Zero Trust: a better mousetrap for the 21st Century?
"Build a better mousetrap, and the world will beat a path to your door" is the familiar, century-old go-to cliché used to exhort innovation and exalt entrepreneurship.
Attributed to Ralph Waldo Emerson, the truth of the matter is that he never said any such thing. He did write, in 1855, “If a man has good corn, or wood, or boards, or pigs, to sell, or can make better chairs or knives, crucibles or church organs, than anybody else, you will find a broad hard-beaten road to his house, though it be in the woods.”
It wasn’t until 1889 (seven years after his passing) that the original prose were condensed and the iconic “mousetrap” introduced to yield “If a man can write a better book, preach a better sermon, or make a better mousetrap then …”
Why add a mousetrap 30 years after the fact?
Beginning in the 1870’s, a Second Industrial Revolution was in full swing characterized by extensive manufacturing standardization and automation enabling the widespread adoption of technological systems including railroad networks, gas and water supply, and sewage systems that led, in turn, to a massive retooling of cities that brought with it a wave of new hazards including mice and rats.

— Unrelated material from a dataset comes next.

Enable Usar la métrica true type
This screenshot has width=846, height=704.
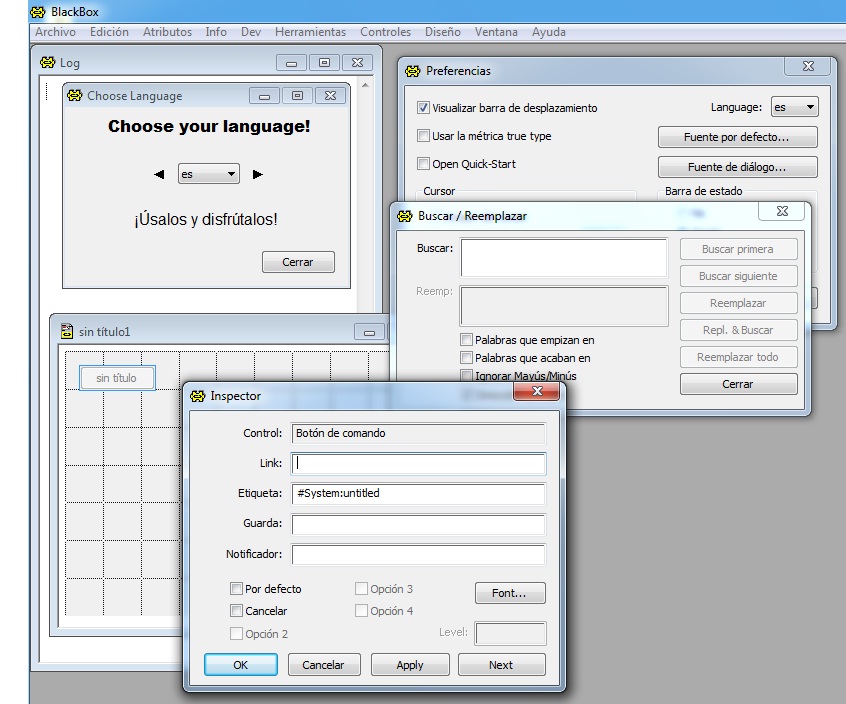[424, 136]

The society and economy of the late nineteenth century were in desperate need of a safe, reliable, economical, and easy to use mousetrap.
Sadly, this underlying logical rationale is often lost on many as evidenced by the fact that to this day, the mousetrap is the most re-invented device of all time with over 4,400 U.S. patents. Mousetraps have not been a priority for our greatest minds and investors for over a century which explains why amateur inventors make up 95% of mousetrap patents with no meaningful improvements since the 1899 snap trap (patented in 1903 – No. 744,379). The lesson here is simple, take this aphorism too literally and you will miss its meaning entirely.

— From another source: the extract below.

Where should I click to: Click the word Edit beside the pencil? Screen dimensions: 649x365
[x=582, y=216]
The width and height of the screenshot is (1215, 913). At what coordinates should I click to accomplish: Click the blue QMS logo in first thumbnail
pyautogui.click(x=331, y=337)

Build better identification, authorization, and communication services and the world will beat a path to your portal (the 21st century mousetrap)

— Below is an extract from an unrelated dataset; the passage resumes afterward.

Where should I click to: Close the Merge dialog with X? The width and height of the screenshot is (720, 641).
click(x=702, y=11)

As we barrel through the Fourth Industrial Revolution characterized by the automation of manufacturing and industrial practices using modern smart technology. Large-scale machine-to-machine communication (M2M) and the internet of things (IoT) are producing an entirely new scale of automation, communication, and self-monitoring that are in turn fueling the next wave of economic and societal disruption, reorganization, and (surprise!) its own brand of pestilence.
Rather than the rodent-born contagion of the 19th century, it is the unrelenting attacks on identification, authorization, and communication services that threaten systemic failure and collapse.
Zero Trust is a security concept centered on the belief that organizations should not automatically trust anything inside or outside its perimeters and instead must verify anything and everything trying to connect to its systems before granting access. “The strategy around Zero Trust boils down to don't trust anyone. “
It would not be accurate to say that Zero Trust is a better mousetrap, but it does offer a conceptual framework to prioritize the central role of these core services.
While the sixth and the tenth industrial revolutions will no doubt introduce their own unique flavors of vulnerabilities and exploits, I think we can now safely paraphrase Mr. Emerson to say “Build and secure ID, authorization and communication services safely, reliability, economically, and simply, and the world will beat a path to your door.”